Entries supplied:
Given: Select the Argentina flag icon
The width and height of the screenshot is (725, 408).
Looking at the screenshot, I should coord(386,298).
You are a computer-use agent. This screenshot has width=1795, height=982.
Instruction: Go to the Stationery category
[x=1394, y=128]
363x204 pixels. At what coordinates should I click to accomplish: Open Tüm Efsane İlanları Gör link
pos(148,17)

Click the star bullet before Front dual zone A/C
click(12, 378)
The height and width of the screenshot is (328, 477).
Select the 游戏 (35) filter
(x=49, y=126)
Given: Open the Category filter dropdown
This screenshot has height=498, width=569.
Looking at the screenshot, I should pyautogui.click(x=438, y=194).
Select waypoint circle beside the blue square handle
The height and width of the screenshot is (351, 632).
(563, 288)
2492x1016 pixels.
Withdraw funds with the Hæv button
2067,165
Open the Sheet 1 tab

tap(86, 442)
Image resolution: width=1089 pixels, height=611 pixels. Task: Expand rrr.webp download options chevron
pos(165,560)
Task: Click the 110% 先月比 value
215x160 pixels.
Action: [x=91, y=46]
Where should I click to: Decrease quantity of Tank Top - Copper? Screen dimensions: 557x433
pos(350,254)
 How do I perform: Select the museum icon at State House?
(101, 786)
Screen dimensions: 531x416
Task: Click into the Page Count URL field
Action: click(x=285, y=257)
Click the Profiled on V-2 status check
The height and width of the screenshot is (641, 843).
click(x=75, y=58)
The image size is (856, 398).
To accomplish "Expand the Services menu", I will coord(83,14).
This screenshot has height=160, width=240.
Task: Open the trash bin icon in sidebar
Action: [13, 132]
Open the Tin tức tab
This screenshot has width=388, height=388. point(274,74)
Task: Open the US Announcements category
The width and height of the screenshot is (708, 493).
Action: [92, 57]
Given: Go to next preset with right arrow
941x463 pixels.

Problem to solve: Using the records above, copy all lines that include the word "Given".

Solution below:
Given: Select the Argentina flag icon
Given: Open the Category filter dropdown
Given: Go to next preset with right arrow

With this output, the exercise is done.